In some of these situations, the individuals involved are not licensed health care professionals, and state pharmacy boards may lack jurisdiction, unless a licensed entity is involved. Because of this, cases involving patient harm may ultimately become matters for law enforcement rather than professional licensing boards.

The Rise of Med Spas and Wellness Clinics

One of the most rapidly evolving regulatory areas for prescription drugs involves medical spas and wellness clinics, especially due to the popularity of GLP-1s.

In these cases, the concern is not with legitimate medical practices where licensed physicians or nurse practitioners evaluate patients, establish medical necessity, and prescribe treatments within accepted standards of care. Rather, challenges arise in settings where there is little or no supervision by licensed prescribers, medication selection follows generalized protocols instead of individualized patient evaluation, and staff may lack appropriate training or licensure.

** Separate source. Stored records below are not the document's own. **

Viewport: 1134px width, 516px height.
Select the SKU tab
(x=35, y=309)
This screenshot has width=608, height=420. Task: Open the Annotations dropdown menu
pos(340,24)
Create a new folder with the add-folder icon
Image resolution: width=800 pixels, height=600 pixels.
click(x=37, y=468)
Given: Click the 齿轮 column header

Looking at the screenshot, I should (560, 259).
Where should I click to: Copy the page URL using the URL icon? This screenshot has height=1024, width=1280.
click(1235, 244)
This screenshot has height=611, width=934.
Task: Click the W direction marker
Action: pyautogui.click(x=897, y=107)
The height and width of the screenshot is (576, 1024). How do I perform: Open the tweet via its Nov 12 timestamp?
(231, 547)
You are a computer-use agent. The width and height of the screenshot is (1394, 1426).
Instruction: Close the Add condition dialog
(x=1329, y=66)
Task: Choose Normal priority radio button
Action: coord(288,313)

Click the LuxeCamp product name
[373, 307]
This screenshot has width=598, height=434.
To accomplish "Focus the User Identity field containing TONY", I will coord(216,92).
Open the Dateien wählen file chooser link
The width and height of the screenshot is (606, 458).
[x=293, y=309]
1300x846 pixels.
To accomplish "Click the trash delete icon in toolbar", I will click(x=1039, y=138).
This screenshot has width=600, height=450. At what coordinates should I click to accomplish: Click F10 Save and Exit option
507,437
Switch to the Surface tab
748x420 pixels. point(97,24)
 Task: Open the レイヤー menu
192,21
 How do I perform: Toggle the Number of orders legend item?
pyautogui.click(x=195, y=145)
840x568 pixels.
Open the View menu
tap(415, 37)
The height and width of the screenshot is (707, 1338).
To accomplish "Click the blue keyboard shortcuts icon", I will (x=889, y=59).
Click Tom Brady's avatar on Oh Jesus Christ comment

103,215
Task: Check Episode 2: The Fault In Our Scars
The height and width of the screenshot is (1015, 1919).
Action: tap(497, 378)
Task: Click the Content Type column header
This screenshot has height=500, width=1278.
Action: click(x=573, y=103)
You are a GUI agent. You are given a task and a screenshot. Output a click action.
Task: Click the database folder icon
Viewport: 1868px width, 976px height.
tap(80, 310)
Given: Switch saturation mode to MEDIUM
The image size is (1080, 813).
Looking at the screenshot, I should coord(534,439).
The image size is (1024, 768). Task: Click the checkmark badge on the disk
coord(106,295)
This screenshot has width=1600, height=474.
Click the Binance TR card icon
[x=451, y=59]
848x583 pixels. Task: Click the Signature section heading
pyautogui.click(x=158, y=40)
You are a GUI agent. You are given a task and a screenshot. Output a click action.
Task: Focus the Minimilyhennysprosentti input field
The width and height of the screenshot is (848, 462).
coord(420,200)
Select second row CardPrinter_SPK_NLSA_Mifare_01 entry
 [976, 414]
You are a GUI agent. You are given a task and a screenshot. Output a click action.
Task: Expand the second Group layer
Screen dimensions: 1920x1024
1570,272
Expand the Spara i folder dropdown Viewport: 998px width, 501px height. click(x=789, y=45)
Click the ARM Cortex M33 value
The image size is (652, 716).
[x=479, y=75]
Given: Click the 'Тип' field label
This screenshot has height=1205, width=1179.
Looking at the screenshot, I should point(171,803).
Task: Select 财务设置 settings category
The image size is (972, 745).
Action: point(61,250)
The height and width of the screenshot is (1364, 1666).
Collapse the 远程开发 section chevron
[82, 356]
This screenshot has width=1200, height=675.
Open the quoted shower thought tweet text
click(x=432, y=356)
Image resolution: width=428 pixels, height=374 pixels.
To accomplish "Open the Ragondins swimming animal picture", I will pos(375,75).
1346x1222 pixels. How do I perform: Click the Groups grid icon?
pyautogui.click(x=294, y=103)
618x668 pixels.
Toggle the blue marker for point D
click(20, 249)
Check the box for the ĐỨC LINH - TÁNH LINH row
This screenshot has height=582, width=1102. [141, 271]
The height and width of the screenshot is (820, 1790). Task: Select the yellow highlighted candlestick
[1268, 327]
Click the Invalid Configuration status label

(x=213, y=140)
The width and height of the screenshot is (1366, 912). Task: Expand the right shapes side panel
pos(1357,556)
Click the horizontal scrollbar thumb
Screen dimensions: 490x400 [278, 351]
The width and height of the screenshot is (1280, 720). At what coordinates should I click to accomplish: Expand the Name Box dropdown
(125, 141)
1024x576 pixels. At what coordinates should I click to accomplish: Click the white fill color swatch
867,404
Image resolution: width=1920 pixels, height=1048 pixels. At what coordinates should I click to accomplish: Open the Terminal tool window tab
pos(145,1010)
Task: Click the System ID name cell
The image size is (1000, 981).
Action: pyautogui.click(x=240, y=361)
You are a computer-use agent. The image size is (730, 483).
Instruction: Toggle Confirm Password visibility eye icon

Examples of med spa state investigations have involved:

  • Poor environmental controls
  • Unlicensed activity
  • Questionable ingredient sourcing
  • Inadequate oversight
  • Increased patient safety risks

Read more about med spa safety and oversight in our blog and Innovations.

Labeling Errors Create Risks

Even sophisticated facilities and advanced technologies cannot compensate for unclear, inconsistent, or inaccurate labeling practices. As standards evolve, labeling requirements must continue emphasizing clarity, consistency, and conflict-free information presentation.

Regulators should continue to review labeling requirements and standards to make sure confusing labeling doesn’t put patients at risk.

Why Clear Minimum Standards Matter

Minimum standards must be fully described and clearly written to protect patients. When writing minimum regulatory standards, they should be: 

  • Objective rather than subjective
  • Clearly defined
  • Supported with examples

Standards should not assume certain practices are “obvious.” If an expectation matters for patient safety, it should be written clearly within the standard itself. Including examples and practical scenarios can also help ensure greater regulatory consistency across jurisdictions. Providing additional education to licensees may help address emerging practice trends.

As health care technology, compounding practices, and treatment models continue evolving, regulators and standards-setting organizations can provide clear guidance and ongoing education for both practitioners and stakeholders. By addressing new challenges, regulators can help the industry adopt new innovations while keeping patients safe.